Did I Say That? Creeping along the road to adulthood

Years ago, when Maharishi Mahesh Yogi was teaching the Beatles about the wonders of transcendental meditation, I set out on my own path…to transcendental adolescence.

My mother would often complain that I was going to be a teenager for the rest of my life, to which I’d respond, “What’s so wrong with that?” Partying, playtime, the Rolling Stones and more partying. In my defense, I knew other guys who were committed to lifelong adolescence. They behaved like teenagers well into their 30’s, and they were just as immature when they became parents.

If I was afflicted with chronic immaturity, there was only one person to blame. Certainly not myself… it was my mother. You see, in those days there was a long and honorable tradition of blaming your parents for everything that was wrong with you.

And there’s a not so honorable tradition in Italian families, known as “mammoni” — mamas’ boys whose mothers put them on pedestals and treat them like little boys and do everything from ironing their underwear to making their beds and preparing them homemade ravioli with meat sauce when they want a nighttime snack. (In Italy a third of guys over 30 still live at home with Mama. Can you blame them?)

Let me say unequivocally that I’ve never been among their ranks even though I’ve known quite a few over the years and tend to envy them. Girlfriends and wives just don’t give you the respect that your mother does. It’s also hard to get a good home-cooked meal, and if you’re Italian, you know that nobody cooks like your mother.

This reluctance to grow up was a trait I shared with members of the Baby Boomer Generation, which is something we apparently have in common with Generation Z or Y or Q or whatever they’re called.

A recent study published in the journal Child Development compared today’s teenagers with their counterparts from the 70’s, 80’s and 90’s — fortunately not the 60’s — and concluded, in the portentous words of one headline writer, “Teens aren’t grasping ‘the responsibilities of adulthood,’ new study finds.”

And what might those responsibilities be? The lede paragraph in a USA Today story put it this way: “Today’s teens are on a slow road to adulthood, putting off risky behaviors from drinking to sex, but also delaying jobs, driving, dating and other steps toward independence, according to a new study based on 40 years of survey data.” Hey, that sounds pretty positive to me.

The author of the study, Jean Twenge, who is a psychology professor at San Diego State University, said, “The whole developmental pathway has slowed down and today’s 18-year-olds are living like 15-year-olds did. The bottom line is that young people in their early 20’s exhibit teen behavior and young teens act like children.” There are many causes for this phenomenon, including the Internet, social media and helicopter parenting, according to experts.

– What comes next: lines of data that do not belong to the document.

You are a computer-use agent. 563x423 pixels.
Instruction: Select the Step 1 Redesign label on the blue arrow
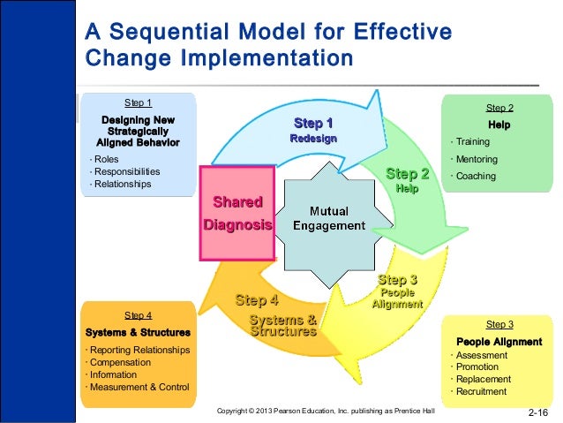(313, 131)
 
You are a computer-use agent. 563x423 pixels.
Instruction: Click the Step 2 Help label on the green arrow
(407, 180)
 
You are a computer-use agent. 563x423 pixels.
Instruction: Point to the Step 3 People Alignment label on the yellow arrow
(397, 291)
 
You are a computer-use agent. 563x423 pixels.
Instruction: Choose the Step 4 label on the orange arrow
(257, 301)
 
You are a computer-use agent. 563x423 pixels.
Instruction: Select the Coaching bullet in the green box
(477, 176)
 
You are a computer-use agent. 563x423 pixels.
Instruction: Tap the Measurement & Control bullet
(140, 387)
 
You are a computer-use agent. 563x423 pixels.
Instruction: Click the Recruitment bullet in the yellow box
(481, 391)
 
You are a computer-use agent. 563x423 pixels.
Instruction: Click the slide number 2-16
(538, 412)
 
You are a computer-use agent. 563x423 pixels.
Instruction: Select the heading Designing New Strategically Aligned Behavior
(138, 130)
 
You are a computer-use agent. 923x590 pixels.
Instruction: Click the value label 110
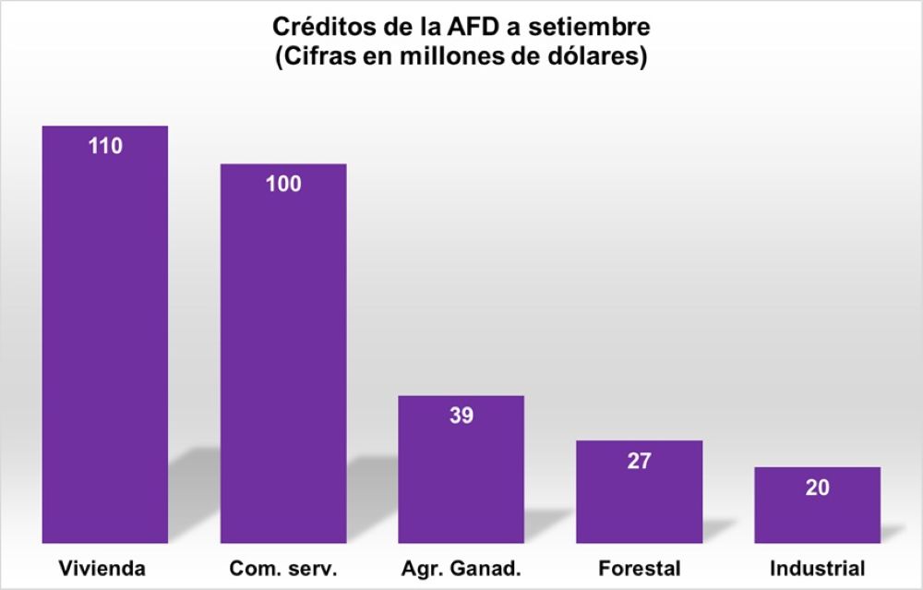(x=105, y=145)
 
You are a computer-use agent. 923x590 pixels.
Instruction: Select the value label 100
(x=282, y=184)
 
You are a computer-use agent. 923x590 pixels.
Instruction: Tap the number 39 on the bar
(x=462, y=415)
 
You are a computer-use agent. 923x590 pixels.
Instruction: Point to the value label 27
(x=639, y=461)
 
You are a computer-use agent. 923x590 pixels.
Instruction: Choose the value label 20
(x=817, y=488)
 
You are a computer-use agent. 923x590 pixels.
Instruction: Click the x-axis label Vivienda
(x=102, y=567)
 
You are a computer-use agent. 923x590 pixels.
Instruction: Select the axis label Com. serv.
(x=282, y=567)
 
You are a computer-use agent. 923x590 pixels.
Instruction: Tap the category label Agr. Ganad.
(x=461, y=567)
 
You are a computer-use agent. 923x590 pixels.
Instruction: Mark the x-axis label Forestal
(x=639, y=567)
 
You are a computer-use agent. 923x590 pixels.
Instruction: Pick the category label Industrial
(x=817, y=567)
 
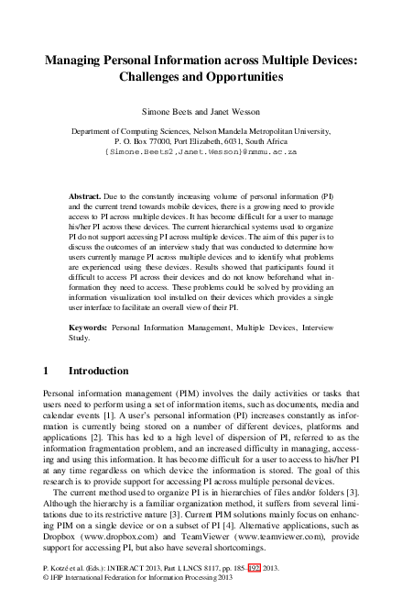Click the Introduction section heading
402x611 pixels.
pos(99,372)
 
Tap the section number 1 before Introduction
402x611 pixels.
pos(47,372)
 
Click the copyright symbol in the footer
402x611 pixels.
pos(47,580)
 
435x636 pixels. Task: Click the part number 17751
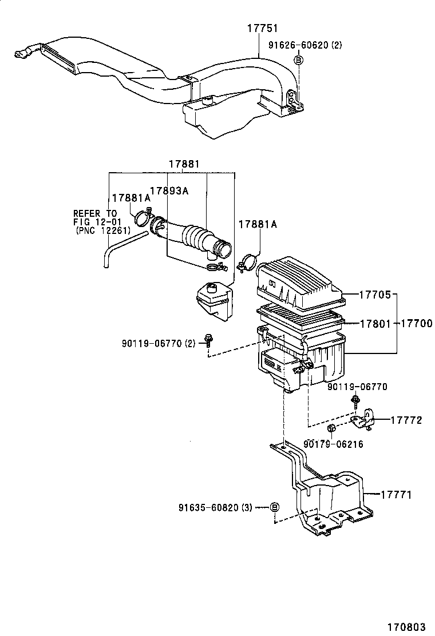tap(263, 28)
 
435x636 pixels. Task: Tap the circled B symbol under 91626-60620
tap(298, 59)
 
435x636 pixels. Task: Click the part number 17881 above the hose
tap(184, 164)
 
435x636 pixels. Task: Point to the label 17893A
tap(169, 191)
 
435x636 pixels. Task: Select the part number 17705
tap(375, 295)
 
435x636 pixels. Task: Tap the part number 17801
tap(375, 324)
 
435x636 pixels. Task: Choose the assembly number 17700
tap(416, 324)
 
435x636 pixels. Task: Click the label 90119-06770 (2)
tap(159, 343)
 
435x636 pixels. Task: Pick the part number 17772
tap(406, 420)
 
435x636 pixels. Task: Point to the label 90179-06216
tap(333, 444)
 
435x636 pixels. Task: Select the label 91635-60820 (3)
tap(215, 507)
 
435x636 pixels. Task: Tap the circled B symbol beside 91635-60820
tap(274, 507)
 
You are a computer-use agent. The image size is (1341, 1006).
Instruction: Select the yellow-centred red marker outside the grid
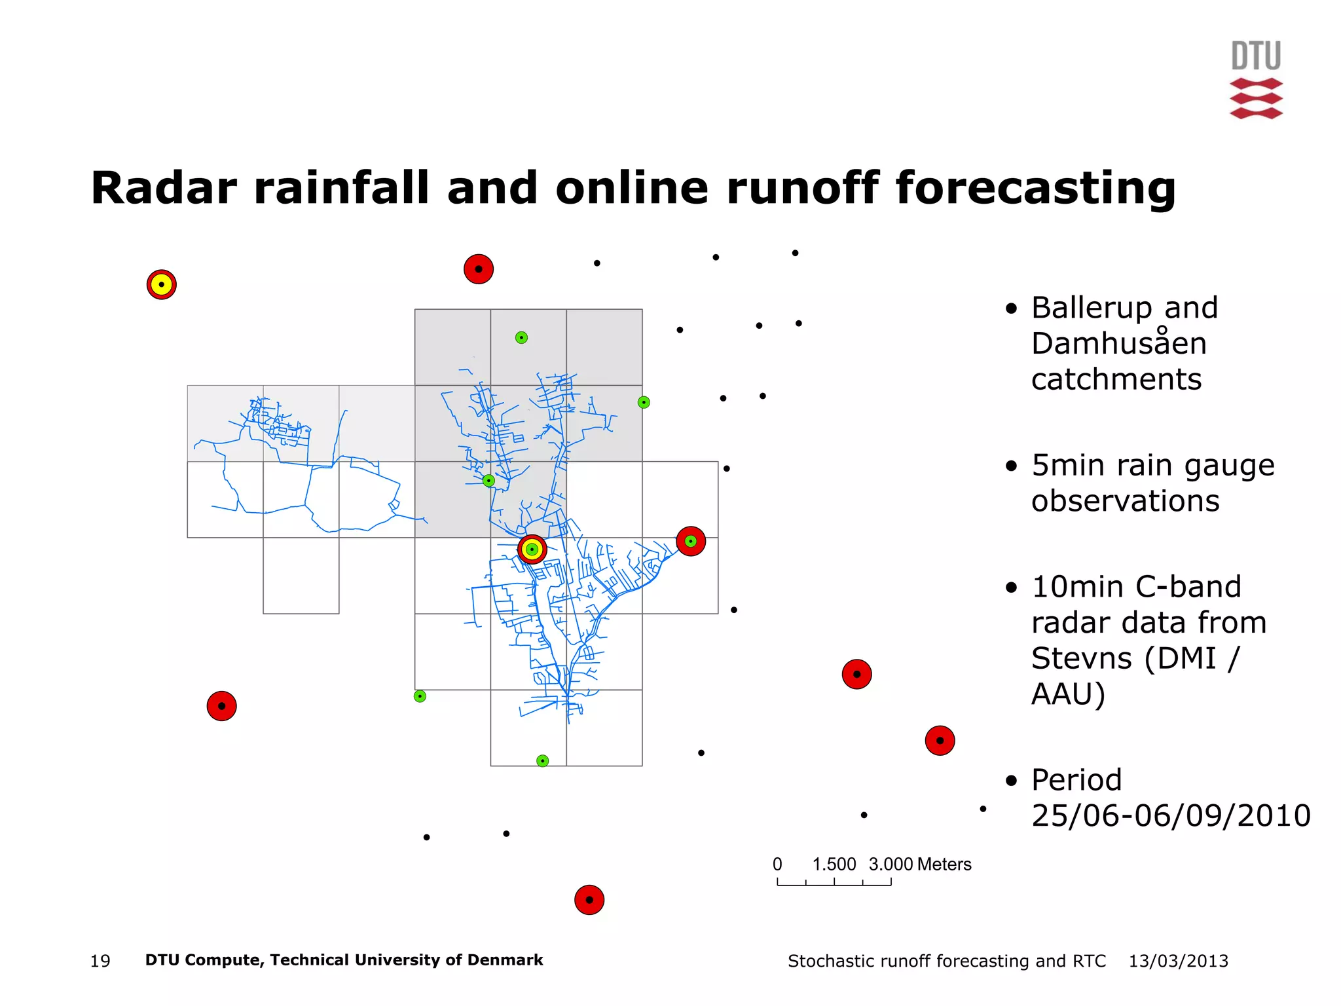pyautogui.click(x=162, y=284)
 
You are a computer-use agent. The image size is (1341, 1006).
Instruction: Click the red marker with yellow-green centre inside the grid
pyautogui.click(x=532, y=549)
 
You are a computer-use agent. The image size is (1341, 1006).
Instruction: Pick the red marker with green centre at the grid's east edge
pyautogui.click(x=691, y=541)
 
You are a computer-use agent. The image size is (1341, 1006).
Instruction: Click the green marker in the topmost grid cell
pyautogui.click(x=521, y=337)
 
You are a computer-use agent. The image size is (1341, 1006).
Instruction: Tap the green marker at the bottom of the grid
pyautogui.click(x=542, y=760)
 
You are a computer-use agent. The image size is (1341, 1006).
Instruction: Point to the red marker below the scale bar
pyautogui.click(x=589, y=900)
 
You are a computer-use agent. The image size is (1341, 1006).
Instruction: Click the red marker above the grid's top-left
pyautogui.click(x=479, y=269)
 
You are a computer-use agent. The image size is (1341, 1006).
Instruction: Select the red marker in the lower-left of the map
pyautogui.click(x=221, y=706)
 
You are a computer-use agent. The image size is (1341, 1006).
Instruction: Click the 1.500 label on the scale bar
pyautogui.click(x=834, y=865)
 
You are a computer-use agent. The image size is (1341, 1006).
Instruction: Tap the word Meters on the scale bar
pyautogui.click(x=944, y=865)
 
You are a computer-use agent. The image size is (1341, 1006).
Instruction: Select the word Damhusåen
pyautogui.click(x=1118, y=344)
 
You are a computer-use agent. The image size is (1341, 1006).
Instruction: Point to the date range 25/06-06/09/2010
pyautogui.click(x=1171, y=815)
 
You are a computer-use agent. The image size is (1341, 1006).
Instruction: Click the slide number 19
pyautogui.click(x=100, y=961)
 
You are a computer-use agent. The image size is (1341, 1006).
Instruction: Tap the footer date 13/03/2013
pyautogui.click(x=1178, y=961)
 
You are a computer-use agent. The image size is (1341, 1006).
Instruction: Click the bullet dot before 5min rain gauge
pyautogui.click(x=1012, y=466)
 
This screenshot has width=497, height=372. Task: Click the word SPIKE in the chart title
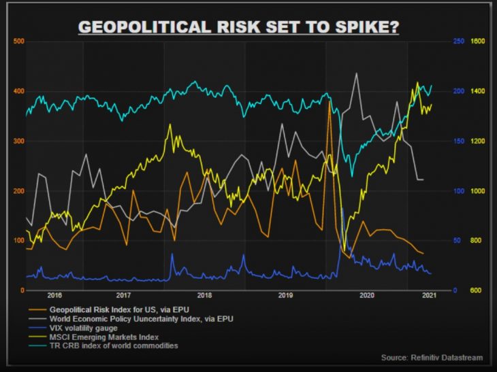[365, 27]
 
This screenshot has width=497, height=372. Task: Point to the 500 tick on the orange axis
[18, 41]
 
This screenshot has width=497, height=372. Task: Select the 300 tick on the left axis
[18, 141]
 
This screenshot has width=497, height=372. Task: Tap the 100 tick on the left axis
[18, 241]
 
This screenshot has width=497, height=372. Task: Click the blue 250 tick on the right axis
[459, 41]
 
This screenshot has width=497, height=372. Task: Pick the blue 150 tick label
[459, 141]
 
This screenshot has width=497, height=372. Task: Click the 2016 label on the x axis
[55, 296]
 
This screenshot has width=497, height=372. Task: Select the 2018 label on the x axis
[204, 296]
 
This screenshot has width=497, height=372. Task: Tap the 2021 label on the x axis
[430, 296]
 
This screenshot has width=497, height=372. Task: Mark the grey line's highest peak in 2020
[356, 73]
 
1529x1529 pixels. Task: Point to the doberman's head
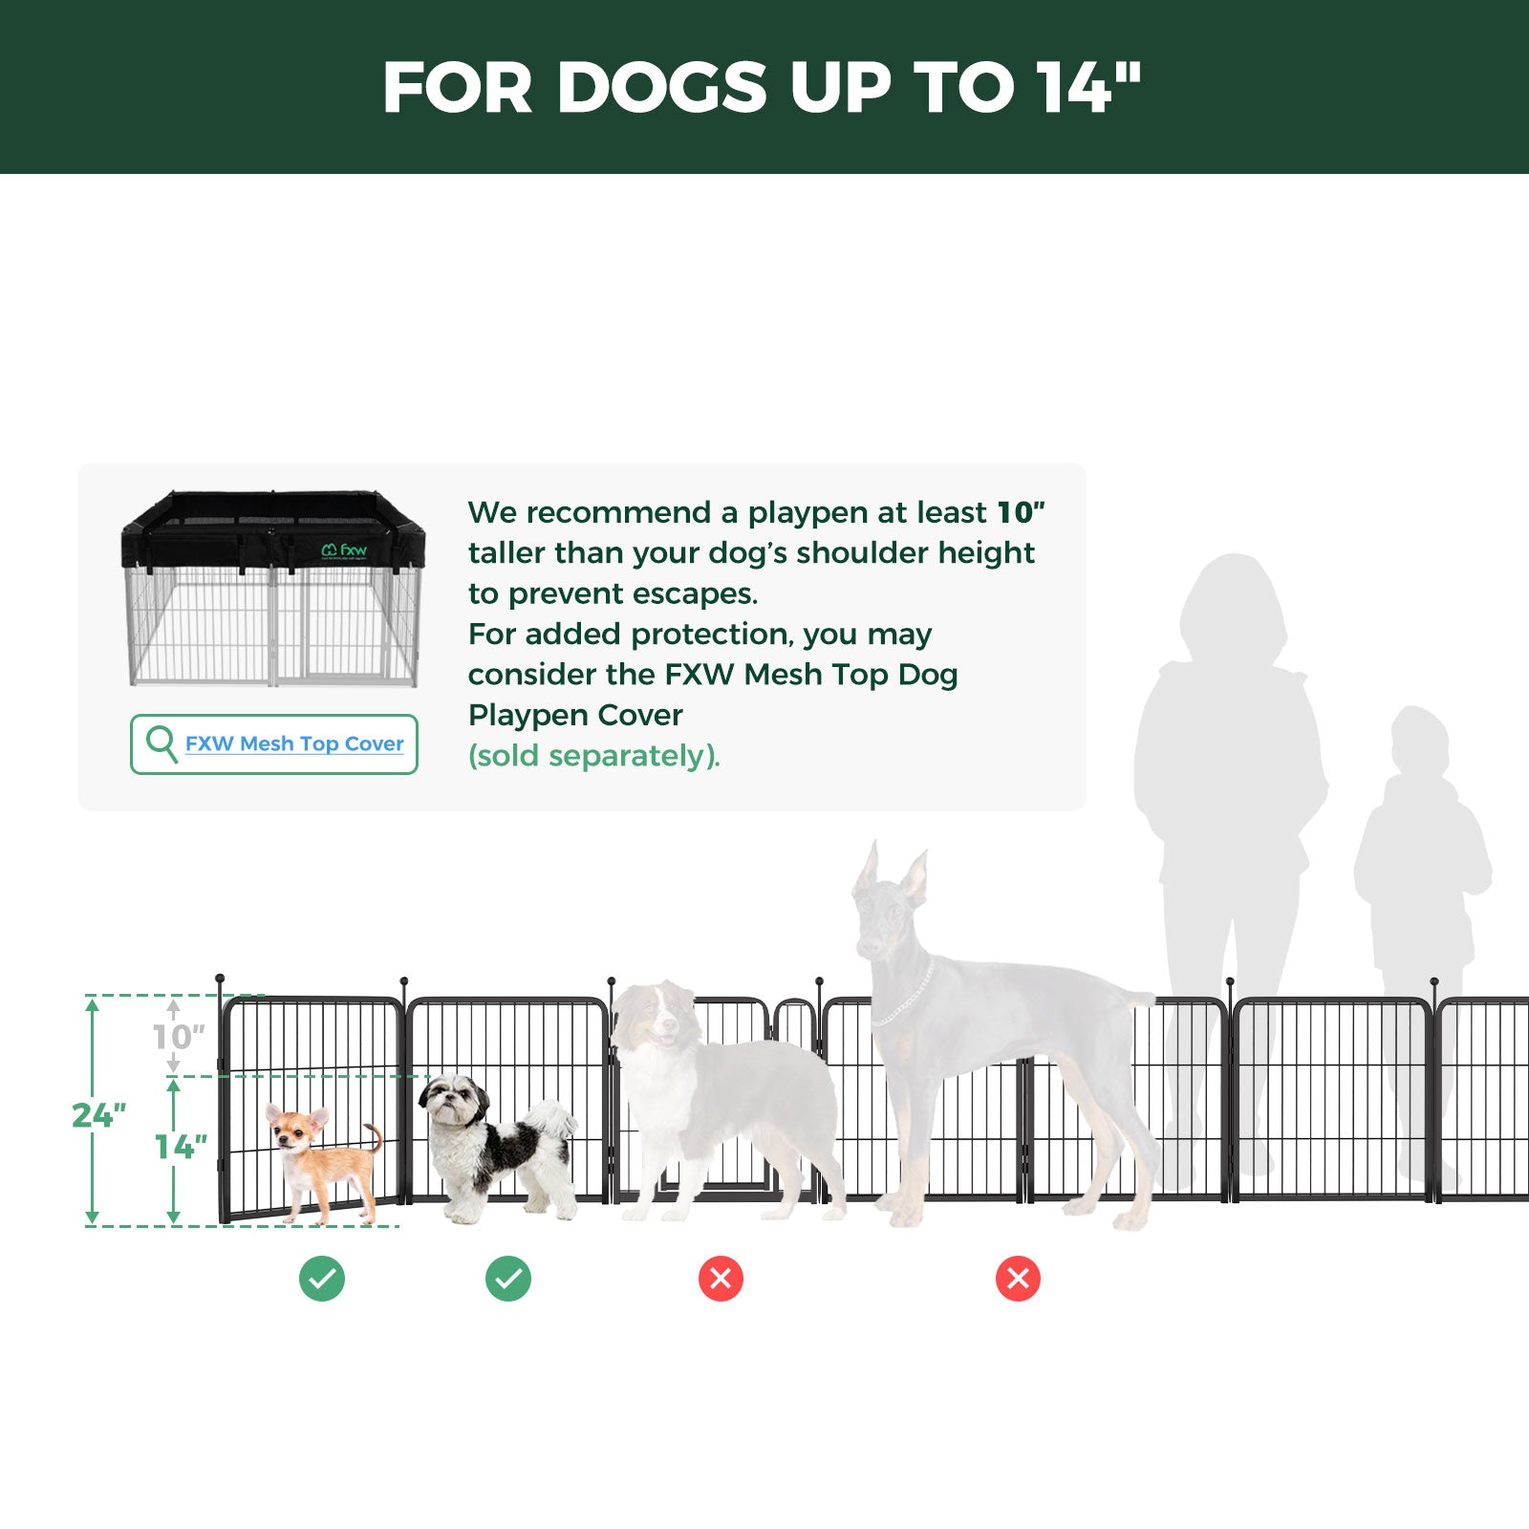click(x=889, y=908)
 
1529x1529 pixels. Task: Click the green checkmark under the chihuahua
click(x=322, y=1279)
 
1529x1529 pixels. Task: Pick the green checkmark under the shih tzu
click(x=508, y=1279)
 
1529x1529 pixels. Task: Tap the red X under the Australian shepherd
click(x=721, y=1279)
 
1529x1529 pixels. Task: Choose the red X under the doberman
click(x=1018, y=1279)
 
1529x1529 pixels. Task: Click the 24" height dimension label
click(x=98, y=1115)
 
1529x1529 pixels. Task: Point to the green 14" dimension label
click(x=181, y=1147)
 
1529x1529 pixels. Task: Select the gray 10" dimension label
click(x=179, y=1037)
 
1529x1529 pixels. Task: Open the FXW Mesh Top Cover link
click(x=294, y=743)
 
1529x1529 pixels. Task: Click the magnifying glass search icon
click(x=161, y=743)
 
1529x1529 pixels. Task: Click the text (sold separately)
click(x=593, y=756)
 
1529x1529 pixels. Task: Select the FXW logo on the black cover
click(x=344, y=550)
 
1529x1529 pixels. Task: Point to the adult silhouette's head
click(x=1233, y=602)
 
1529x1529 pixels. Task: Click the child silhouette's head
click(x=1419, y=741)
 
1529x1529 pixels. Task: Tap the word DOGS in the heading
click(x=661, y=88)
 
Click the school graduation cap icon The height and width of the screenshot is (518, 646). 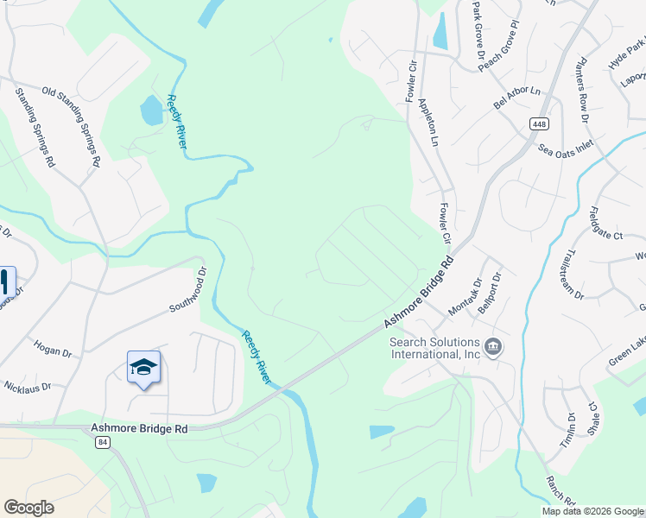point(143,369)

Researchers say that America’s youth are engaged in a “slow life strategy” rather than a “live fast and die young” approach to life. The survey looked at different trends and the results were startling. For example, with 9th graders, 29 percent had sex, down from 38 percent in previous generations; 29 percent of 8th graders drank alcohol, down from 56 percent, and 32 percent of 8th graders had worked for pay, down from 63 percent.

In my defense, let me say I started work at 13 and haven’t stopped, so there was no question of irresponsible behavior when it came to making money, which you needed for other teenage vices like drinking and smoking. If I could do it all over again, I wouldn’t start working so young. Instead, I’d enjoy my teen years in preparation for the grueling decades ahead.

With the miracle of modern longevity, people like Larry King want to live forever and many will reach 100, which leads me to conclude if you’re going to be around that long, why should you be in a hurry to grow up? If 60 is the new 40, I guess 30 is the new 18, and 18 is the new 10.

So I raise my glass of cranberry juice to the young generation. May they always remember something my father once told me: The slow horse finishes the race.